Resurrecting The Past
How do we know what we know about the past?
Different disciplines use different bodies of evidence to interpret past places and people, guided by their research questions. Anthropologist may interview residents and visitors to understand peoples’ connections to, feelings about, and stories associated with an historic site. Historians comb archives for written accounts of creating and using a site, as well as the activities and events that occurred there. Historical architects and engineers examine the fabric of old structures, using construction materials and techniques to infer how, when, and who built them, how they changed over time, and how sound they are in the present. Archaeologists expose and analyze hidden or buried building elements and artifacts recovered in soil layers associated with them in order to reconstruct a wide range of human activities. Maps and historic sketches and photographs aid archaeologists and historians alike in spatially representing sites at particular moments in time. Taken together, these different disciplinary approaches and the insights they produce allow us the fullest understanding possible of, nevertheless, an always incomplete and imperfectly understood past.

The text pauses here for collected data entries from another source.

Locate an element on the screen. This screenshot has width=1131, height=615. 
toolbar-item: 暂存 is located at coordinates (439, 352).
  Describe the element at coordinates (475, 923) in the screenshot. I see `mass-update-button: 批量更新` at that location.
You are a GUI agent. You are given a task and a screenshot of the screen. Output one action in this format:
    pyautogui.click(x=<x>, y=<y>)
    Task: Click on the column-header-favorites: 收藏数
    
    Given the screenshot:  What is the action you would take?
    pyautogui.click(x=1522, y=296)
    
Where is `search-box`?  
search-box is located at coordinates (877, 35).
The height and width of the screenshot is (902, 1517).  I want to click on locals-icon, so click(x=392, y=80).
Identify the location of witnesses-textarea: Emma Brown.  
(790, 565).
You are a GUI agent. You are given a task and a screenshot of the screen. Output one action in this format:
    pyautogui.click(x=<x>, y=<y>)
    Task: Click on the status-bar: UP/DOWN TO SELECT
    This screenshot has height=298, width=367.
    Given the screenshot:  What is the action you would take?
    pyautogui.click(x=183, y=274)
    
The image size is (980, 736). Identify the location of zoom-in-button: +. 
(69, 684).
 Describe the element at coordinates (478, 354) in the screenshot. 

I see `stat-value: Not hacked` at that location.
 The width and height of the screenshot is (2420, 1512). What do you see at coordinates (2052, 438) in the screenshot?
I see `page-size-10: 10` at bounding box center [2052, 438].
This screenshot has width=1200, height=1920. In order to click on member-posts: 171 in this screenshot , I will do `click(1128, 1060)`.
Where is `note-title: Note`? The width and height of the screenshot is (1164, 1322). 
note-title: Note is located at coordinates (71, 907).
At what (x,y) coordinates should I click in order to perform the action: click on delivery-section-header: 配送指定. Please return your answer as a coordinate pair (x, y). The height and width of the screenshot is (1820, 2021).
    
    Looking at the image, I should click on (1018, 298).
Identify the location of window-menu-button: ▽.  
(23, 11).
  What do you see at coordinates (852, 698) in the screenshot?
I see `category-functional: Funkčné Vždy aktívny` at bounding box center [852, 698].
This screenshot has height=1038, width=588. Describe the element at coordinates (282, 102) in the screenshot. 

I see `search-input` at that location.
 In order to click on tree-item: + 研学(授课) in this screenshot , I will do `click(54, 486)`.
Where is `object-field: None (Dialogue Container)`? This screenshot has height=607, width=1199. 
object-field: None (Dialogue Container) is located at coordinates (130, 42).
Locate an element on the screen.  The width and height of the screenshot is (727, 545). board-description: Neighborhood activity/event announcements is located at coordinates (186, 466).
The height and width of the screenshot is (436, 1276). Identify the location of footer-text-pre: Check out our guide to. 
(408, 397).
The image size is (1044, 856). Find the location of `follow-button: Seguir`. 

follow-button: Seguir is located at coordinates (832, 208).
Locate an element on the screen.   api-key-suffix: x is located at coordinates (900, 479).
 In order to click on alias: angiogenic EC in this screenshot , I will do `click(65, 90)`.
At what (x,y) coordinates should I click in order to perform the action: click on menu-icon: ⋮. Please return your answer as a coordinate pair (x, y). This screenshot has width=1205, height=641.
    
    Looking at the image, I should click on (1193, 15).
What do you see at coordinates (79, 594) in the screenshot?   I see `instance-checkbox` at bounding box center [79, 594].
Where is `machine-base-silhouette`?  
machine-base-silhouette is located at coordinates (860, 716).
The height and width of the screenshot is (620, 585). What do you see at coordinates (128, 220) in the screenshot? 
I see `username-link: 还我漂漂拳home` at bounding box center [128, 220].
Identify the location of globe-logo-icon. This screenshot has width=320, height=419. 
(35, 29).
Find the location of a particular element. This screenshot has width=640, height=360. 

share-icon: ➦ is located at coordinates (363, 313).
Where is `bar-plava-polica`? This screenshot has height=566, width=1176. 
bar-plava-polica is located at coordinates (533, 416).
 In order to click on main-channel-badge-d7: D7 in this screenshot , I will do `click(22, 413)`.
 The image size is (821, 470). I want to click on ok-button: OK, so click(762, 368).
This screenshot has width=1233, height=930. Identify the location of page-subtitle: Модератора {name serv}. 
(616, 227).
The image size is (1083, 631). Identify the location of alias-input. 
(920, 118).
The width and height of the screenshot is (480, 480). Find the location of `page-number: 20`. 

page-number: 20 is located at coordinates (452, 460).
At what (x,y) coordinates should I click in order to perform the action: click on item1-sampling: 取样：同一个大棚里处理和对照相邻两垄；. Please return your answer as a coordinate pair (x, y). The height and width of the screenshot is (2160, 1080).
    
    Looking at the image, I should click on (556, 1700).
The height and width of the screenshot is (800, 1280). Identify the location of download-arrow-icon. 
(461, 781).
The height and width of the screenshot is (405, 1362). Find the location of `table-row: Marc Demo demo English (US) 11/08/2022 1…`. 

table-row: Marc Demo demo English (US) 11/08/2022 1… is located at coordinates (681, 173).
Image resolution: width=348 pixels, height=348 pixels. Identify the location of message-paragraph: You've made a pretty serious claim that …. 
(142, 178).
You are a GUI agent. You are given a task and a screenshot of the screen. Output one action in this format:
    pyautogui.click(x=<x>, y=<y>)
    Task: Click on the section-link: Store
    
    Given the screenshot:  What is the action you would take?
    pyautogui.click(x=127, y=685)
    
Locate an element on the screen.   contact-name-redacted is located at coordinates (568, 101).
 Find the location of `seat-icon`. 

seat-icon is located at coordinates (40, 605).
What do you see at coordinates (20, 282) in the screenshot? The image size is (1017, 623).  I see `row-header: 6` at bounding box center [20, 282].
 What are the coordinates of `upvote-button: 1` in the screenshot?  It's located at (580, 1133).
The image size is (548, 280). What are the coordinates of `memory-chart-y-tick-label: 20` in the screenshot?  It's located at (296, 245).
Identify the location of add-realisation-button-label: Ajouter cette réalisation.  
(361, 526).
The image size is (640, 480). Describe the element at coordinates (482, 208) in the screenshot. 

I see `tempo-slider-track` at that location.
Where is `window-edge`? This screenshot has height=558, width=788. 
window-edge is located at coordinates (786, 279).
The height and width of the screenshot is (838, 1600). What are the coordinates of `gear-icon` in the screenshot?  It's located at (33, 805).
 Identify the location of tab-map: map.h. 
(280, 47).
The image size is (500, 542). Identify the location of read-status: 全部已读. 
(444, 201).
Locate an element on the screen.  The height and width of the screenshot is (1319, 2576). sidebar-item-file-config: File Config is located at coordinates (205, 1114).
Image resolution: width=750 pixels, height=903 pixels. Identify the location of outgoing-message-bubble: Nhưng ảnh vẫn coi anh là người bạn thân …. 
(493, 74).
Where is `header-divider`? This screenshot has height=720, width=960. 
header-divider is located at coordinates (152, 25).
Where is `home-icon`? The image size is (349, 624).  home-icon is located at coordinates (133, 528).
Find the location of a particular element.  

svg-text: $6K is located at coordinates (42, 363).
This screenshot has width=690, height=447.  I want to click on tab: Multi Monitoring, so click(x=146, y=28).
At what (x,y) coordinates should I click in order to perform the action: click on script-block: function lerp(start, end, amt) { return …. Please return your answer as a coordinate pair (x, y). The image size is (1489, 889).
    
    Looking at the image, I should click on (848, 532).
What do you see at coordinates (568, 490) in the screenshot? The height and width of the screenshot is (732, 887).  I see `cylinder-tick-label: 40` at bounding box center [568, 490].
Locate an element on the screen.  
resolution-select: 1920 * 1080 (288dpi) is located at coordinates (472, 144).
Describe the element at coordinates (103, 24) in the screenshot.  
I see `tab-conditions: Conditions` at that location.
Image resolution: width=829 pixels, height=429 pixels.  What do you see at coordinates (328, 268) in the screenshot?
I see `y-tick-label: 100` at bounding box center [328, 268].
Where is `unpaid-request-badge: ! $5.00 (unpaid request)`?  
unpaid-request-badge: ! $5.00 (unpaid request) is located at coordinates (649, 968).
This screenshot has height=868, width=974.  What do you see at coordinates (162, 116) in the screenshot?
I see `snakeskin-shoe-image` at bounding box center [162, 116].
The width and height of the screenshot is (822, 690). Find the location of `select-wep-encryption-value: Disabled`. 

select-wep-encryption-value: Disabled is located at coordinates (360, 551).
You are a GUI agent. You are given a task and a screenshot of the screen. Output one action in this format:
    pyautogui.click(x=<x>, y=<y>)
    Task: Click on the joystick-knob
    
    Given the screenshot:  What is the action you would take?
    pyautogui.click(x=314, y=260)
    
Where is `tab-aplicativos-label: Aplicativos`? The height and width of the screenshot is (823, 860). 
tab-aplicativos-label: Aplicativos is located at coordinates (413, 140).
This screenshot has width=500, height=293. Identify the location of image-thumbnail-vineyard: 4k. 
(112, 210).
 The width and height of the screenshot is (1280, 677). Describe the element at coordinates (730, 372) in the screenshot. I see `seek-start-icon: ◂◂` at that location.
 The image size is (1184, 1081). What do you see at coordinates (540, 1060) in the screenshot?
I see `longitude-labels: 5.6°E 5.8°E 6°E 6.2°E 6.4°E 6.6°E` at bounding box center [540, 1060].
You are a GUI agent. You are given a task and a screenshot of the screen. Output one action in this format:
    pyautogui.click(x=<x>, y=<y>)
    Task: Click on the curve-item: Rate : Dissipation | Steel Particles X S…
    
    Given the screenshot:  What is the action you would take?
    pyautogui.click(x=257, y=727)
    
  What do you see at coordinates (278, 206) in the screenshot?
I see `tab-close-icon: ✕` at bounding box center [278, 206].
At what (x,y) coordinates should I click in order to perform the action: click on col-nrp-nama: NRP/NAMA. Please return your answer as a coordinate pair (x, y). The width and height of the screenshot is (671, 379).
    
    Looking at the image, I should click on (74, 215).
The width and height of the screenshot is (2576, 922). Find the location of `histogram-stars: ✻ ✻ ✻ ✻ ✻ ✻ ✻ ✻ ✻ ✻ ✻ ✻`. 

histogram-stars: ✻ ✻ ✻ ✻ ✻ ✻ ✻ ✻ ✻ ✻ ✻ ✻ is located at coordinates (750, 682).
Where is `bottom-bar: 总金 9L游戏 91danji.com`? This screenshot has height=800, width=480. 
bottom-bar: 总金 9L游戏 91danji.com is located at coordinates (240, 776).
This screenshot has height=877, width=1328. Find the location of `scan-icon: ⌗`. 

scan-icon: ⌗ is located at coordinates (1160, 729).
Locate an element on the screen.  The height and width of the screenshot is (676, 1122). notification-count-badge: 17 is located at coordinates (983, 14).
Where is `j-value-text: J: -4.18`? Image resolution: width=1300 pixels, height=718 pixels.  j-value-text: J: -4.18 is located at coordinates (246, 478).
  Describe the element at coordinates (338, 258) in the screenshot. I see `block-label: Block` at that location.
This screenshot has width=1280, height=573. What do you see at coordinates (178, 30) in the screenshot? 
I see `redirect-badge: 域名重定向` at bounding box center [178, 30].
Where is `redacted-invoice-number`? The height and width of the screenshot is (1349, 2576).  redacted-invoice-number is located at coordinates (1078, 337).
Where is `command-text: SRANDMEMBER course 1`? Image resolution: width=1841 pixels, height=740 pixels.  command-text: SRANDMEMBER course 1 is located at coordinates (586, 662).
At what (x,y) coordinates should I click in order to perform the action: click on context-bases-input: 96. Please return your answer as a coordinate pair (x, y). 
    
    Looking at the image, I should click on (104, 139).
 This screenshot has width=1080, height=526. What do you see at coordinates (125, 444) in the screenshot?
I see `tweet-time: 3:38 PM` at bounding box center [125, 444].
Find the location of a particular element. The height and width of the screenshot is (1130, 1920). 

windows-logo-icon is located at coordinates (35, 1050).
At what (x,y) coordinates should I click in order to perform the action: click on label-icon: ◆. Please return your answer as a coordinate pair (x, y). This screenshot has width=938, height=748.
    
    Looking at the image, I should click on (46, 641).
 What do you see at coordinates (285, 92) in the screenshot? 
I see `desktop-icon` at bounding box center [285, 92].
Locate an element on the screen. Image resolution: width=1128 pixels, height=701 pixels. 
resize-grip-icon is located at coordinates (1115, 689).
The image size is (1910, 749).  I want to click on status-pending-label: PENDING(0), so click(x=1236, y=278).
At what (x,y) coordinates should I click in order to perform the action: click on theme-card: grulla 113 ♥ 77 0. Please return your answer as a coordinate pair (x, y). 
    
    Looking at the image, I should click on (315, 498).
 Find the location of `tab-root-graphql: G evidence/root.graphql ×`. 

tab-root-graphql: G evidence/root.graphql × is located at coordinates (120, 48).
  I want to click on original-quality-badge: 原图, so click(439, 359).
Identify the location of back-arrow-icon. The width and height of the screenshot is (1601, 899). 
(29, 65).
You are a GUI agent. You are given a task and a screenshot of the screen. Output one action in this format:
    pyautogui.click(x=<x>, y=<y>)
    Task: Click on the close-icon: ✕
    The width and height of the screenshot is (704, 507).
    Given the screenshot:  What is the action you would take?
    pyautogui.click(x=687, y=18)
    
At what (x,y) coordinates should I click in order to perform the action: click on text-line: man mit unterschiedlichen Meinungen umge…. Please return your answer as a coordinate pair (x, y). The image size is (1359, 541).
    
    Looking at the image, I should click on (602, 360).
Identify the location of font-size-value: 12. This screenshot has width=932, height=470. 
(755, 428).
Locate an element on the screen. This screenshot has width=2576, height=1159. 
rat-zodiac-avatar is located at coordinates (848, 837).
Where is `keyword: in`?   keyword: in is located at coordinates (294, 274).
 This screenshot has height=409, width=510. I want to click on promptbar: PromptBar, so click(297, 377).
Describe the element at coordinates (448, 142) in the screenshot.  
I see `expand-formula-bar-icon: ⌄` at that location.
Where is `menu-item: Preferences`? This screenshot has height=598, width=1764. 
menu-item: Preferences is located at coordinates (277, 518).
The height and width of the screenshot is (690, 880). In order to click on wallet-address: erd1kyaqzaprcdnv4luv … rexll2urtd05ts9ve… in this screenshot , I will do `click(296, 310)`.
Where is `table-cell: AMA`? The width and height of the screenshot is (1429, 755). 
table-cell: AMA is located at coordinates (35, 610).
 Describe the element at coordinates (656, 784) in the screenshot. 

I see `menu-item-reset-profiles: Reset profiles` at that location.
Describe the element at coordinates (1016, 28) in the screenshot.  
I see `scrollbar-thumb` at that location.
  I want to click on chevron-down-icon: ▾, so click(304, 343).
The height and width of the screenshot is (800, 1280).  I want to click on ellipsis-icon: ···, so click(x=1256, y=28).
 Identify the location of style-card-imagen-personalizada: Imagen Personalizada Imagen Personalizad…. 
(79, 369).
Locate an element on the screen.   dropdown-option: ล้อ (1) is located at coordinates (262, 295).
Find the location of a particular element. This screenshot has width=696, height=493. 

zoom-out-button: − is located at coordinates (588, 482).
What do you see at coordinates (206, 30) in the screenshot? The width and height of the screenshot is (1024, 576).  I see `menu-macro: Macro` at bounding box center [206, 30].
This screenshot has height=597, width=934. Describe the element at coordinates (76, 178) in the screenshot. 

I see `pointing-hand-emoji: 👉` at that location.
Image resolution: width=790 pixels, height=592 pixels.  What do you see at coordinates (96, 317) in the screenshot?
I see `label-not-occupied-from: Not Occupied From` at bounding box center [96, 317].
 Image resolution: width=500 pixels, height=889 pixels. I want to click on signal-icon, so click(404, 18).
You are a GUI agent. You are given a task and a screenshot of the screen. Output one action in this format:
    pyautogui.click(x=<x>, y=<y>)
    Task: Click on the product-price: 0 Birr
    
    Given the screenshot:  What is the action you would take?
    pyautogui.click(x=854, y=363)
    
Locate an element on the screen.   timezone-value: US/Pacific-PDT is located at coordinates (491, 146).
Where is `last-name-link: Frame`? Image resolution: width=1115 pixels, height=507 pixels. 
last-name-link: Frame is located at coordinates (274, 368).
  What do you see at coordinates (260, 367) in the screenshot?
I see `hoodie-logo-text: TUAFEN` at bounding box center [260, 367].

Contrary to expectations, the past is always changing. As scholars find or generate new evidence, ask new research questions, and adopt new technologies and approaches, we revise, correct, or expand our knowledge of particular historic sites and the past more broadly. Contemporary social and political change also destabilizes history: social justice, the pursuit of inclusivity, and a democratizing of whose pasts are worthy of study have radically reshaped much Humanities and Social Science research in recent decades and forced complex reconsiderations of historical sites and events that take multiple perspectives and understandings into account as we recognize and try to address silences and omissions in historical and archaeological records (Trouillot 1995).
Kormantin has a complex and elusive past that has proven particularly challenging to recover. Despite its singular role as the headquarters from which England spread outward along Africa’s Atlantic coast Kormantin has virtually disappeared, since the town is now known as Abandze. England’s Kormantin abruptly ceased in 1665 when a Dutch fleet captured it at the start of the Second Anglo-Dutch War. The battle-battered remains of English “Cormantine Castle” vanished into a rebuilt, expanded Fort Amsterdam around 1681. Over the next century and a half, Fort Amsterdam remained a minor trade center but a significant diplomatic post bordering the Fante Nation. After the 1780s, Kormantin’s trade contracted due to Netherlands’ inability to supply goods and the collapse of the Dutch Slave Trade. When the fort was sacked in 1807 by an Asante army, there was little will to rebuild it; a second capture in 1811 finished it off.
Ironically, we know less about nineteenth- and early twentieth-century Kormantin than we do about its ancient heyday, when English and Dutch companies documented the ships, men, and cargoes that came and went and local interaction with coastal neighbors and inland traders. The ruined fort does not appear on maps and early photographers did not deign to visit it. A single sketched 1920s postcard shows the hilltop fort’s shell peaking from the overgrowth.